__Source text__:
——————

I disagree with your statement. Two examples where the per-neighbor MTU
negotiation would be very useful:

1) Peer-to-peer wireless (e.g. IEEE 802.11):
On certain wireless media, receiver A can sense QoS metrics (e.g. SNR)
for the packets it receives from senders B and C. If the SNR for B is strong,
A may wish to inform B that a larger MTU (e.g. 1500 bytes) is acceptable.
Conversely, if the SNR for C is weak, A may wish to inform C that a smaller
MTU (e.g. 1300 bytes) is desired.

2) Constrained nodes on large links:
On large-MTU media (e.g., HiPPI, Gig-E, etc.), nodes with small receive buffers
(e.g. boot ROMs, embedded devices) may wish to receive smaller packets than
the MTU for the link. For example, a constrained node on a link with MTU of
64KB may wish to inform a neighbor that an MTU of 10KB is desired.

Fred
ftemplin@iprg.nokia.com

Jun-ichiro itojun Hagino wrote:

I'm not sure this should go into a replacement specification for RFC 2461, but I'll bring it up anyway:

Currently, routers can advertise an MTU for a link. That's nice. But what we really need is a way for hosts to find out the MTU each individual neighbor can handle. 100 Mbps and slower ethernet interfaces can typically handle only the standard 1500 byte ethernet MTU, while gigabit ethernet interfaces usually support a much larger MTU.

However, in most cases hosts with different MTUs are present on the same subnet, so simply advertising a larger MTU wouldn't solve this. (Not that this would work anyway as hosts are instructed to only listen to MTU advertisements where the MTU is between 1280 and 1500 (for ethernet).)

But if hosts can tell each other the MTU they support, each set of two hosts is always able to use the largest possible MTU between them. (This would also require a new link MTU option that conveys the maximum MTU the lower layer equipment supports. Switches have their own MTU and even some hubs start doing strange things when a larger than expected MTU is used.)

the assumption made in RFC2461 is that the link MTU is constant
over the link, i guess. i don't think it is necessary to make
MTU negotiable between peers, it would complicate too many things.

——————

__Extracted data__:

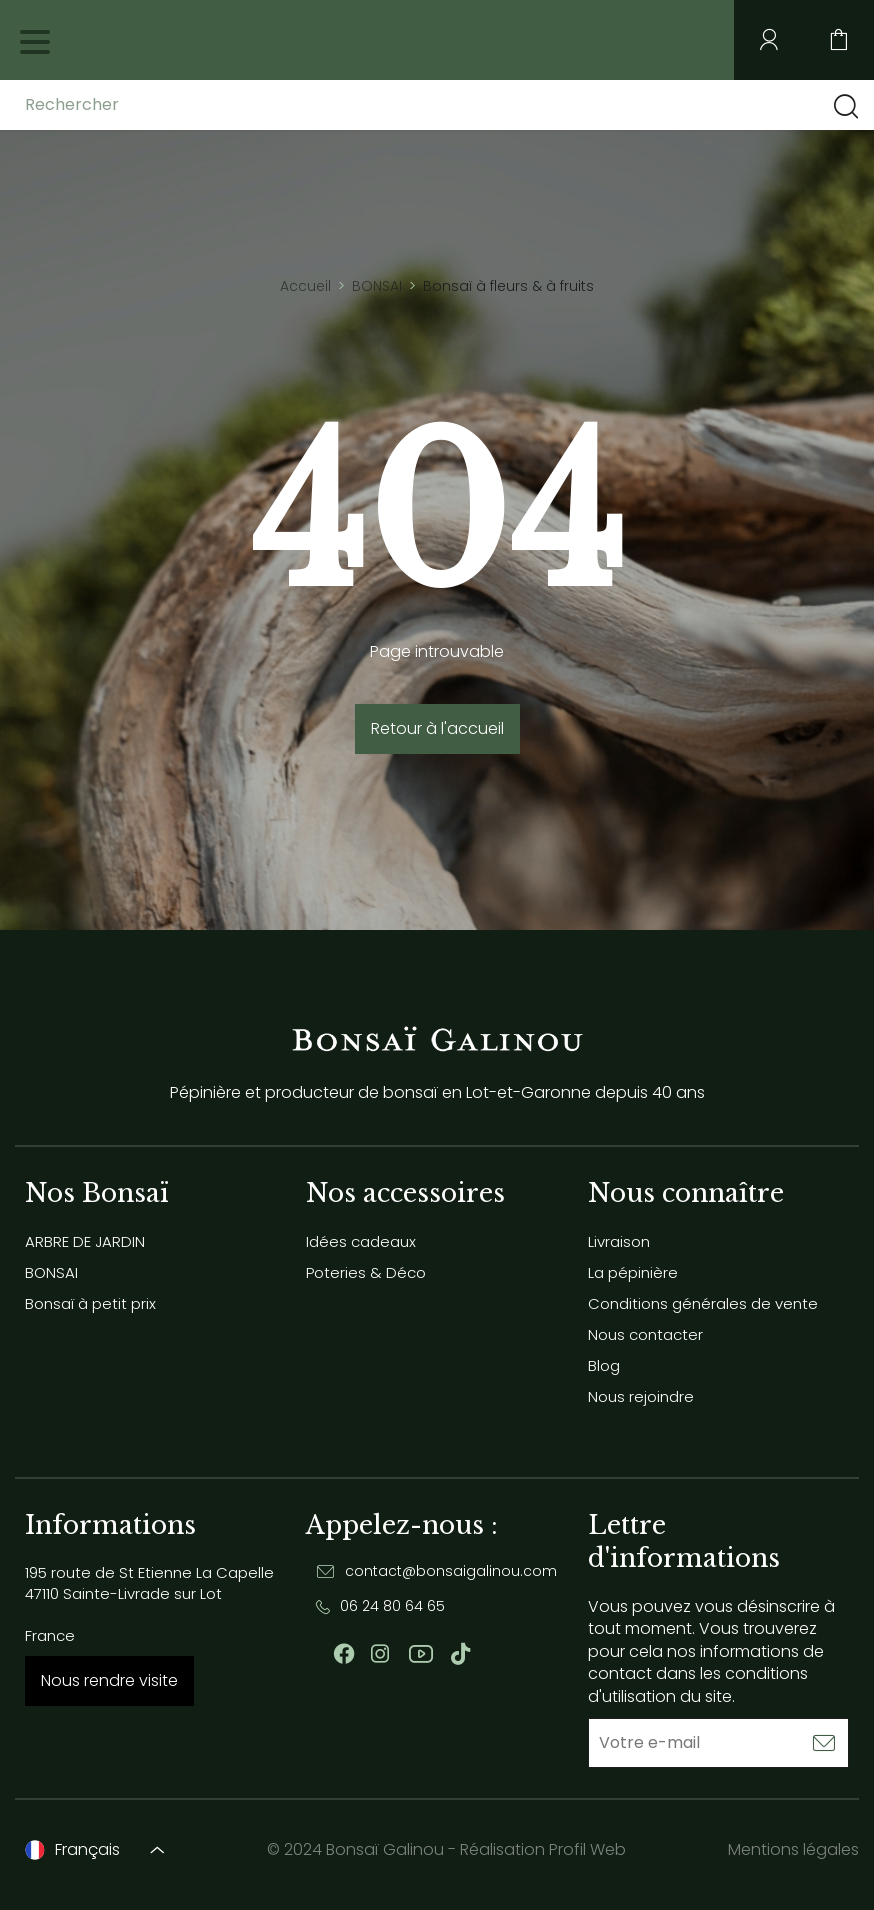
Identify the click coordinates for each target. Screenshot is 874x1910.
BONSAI (51, 1272)
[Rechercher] (183, 105)
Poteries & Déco (366, 1272)
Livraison (619, 1241)
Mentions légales (793, 1850)
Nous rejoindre (641, 1396)
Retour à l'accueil (437, 728)
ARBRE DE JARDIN (85, 1241)
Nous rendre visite (109, 1680)
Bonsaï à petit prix (90, 1303)
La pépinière (633, 1272)
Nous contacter (645, 1334)
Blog (604, 1365)
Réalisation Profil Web (543, 1849)
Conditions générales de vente (703, 1303)
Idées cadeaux (361, 1241)
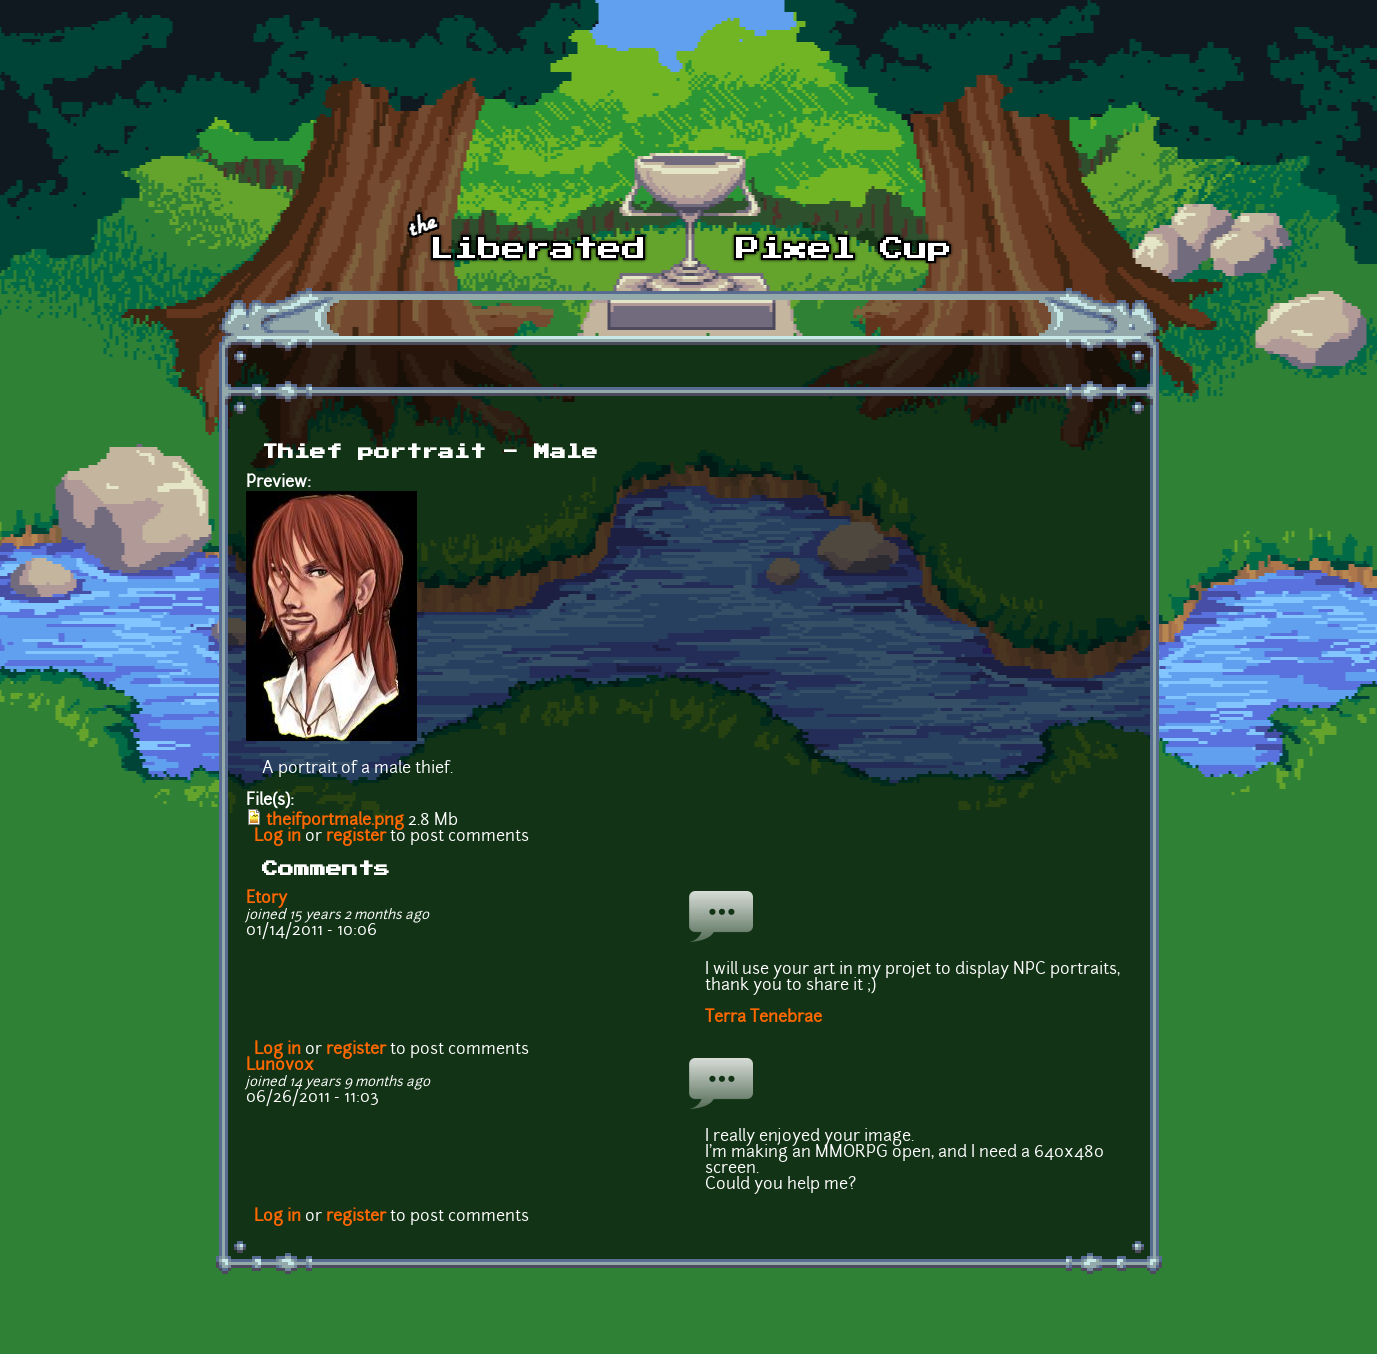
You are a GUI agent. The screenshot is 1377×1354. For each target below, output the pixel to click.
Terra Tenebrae (763, 1018)
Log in (277, 837)
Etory (266, 899)
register (356, 837)
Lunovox (280, 1066)
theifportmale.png (335, 821)
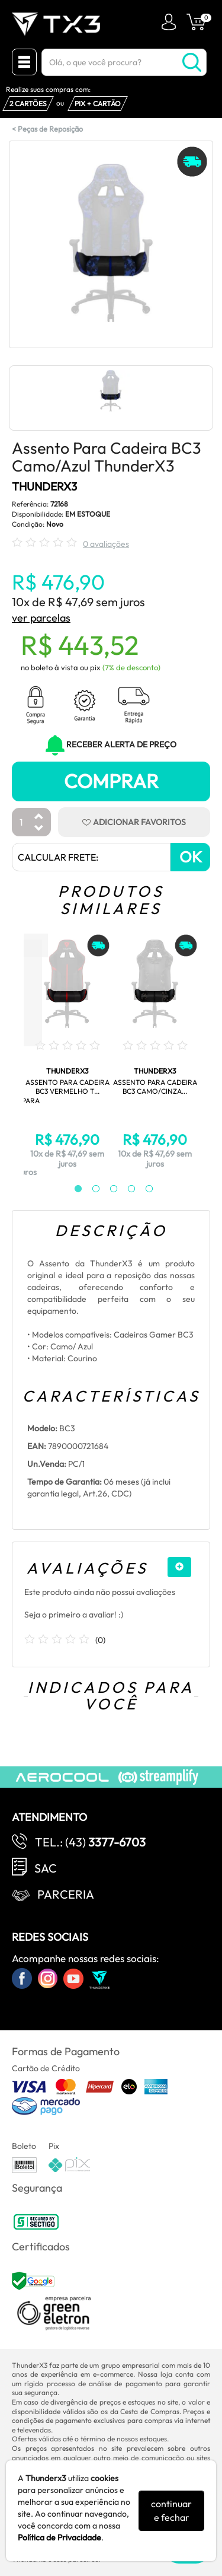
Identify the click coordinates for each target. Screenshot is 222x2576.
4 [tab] (125, 1189)
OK (190, 857)
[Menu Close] (24, 62)
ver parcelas (41, 618)
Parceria (65, 1894)
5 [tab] (143, 1189)
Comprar (111, 781)
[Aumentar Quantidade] (39, 817)
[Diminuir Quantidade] (39, 828)
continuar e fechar (171, 2510)
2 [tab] (90, 1189)
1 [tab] (72, 1189)
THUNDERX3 (44, 486)
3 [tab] (108, 1189)
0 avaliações (106, 544)
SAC (45, 1868)
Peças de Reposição (50, 128)
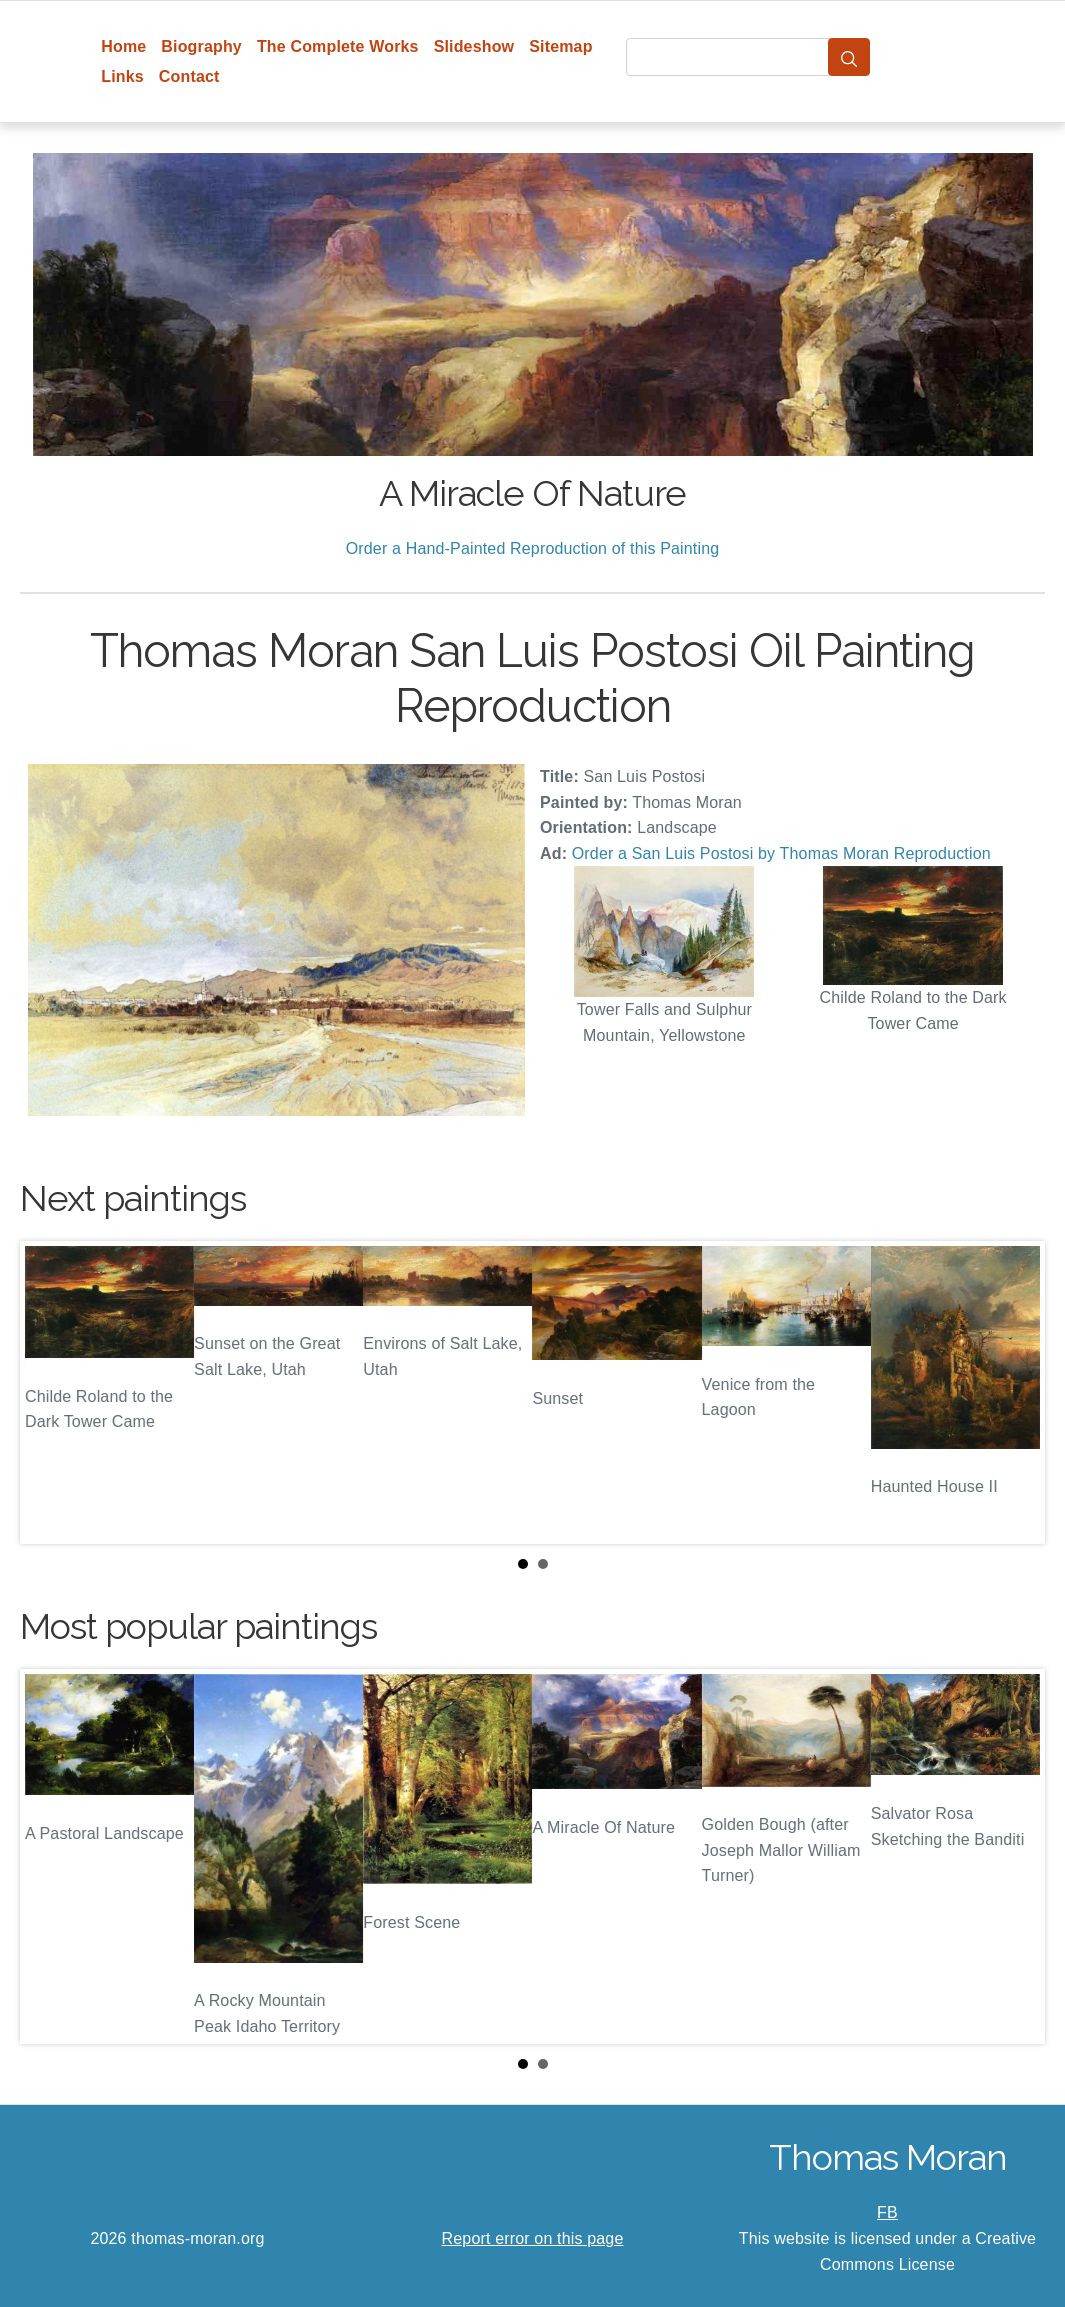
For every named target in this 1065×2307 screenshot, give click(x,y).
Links (122, 76)
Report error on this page (533, 2238)
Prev (51, 1393)
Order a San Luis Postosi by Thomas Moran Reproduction (781, 853)
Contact (189, 76)
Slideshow (474, 46)
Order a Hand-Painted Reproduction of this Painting (533, 548)
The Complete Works (338, 46)
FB (887, 2212)
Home (123, 46)
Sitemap (560, 46)
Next (1014, 1393)
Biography (201, 46)
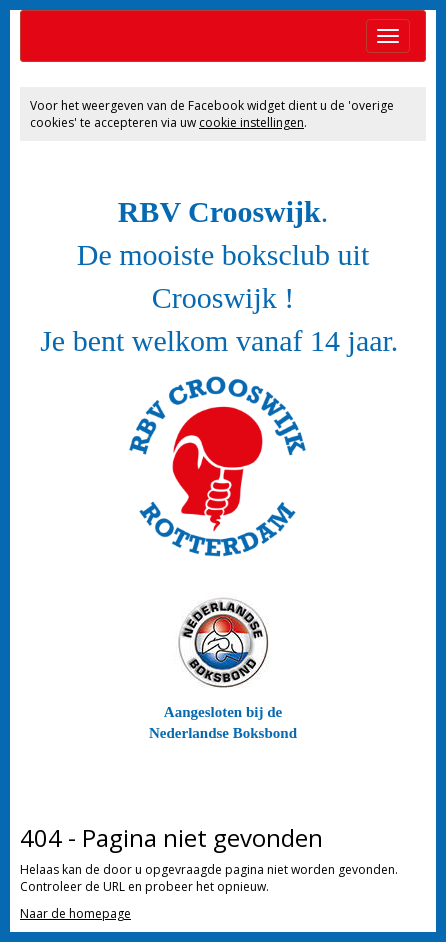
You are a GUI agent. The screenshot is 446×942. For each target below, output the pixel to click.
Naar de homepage (75, 913)
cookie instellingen (251, 122)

——————

__Set of tasks__:
• A. How would the sentence "But what we really need is a way for hosts to find out the MTU each individual neighbor can handle." from the text on per-neighbor MTU negotiation read in German?
• B. Can you output, word for word, everything in the text on per-neighbor MTU negotiation from "But if hosts" down to "too many things."?

__Solved problems__:
• A. Was wir aber wirklich brauchen, ist eine Möglichkeit für Hosts, die MTU herauszufinden, die jeder einzelne Nachbar verarbeiten kann.

• B.
But if hosts can tell each other the MTU they support, each set of two hosts is always able to use the largest possible MTU between them. (This would also require a new link MTU option that conveys the maximum MTU the lower layer equipment supports. Switches have their own MTU and even some hubs start doing strange things when a larger than expected MTU is used.)

the assumption made in RFC2461 is that the link MTU is constant
over the link, i guess. i don't think it is necessary to make
MTU negotiable between peers, it would complicate too many things.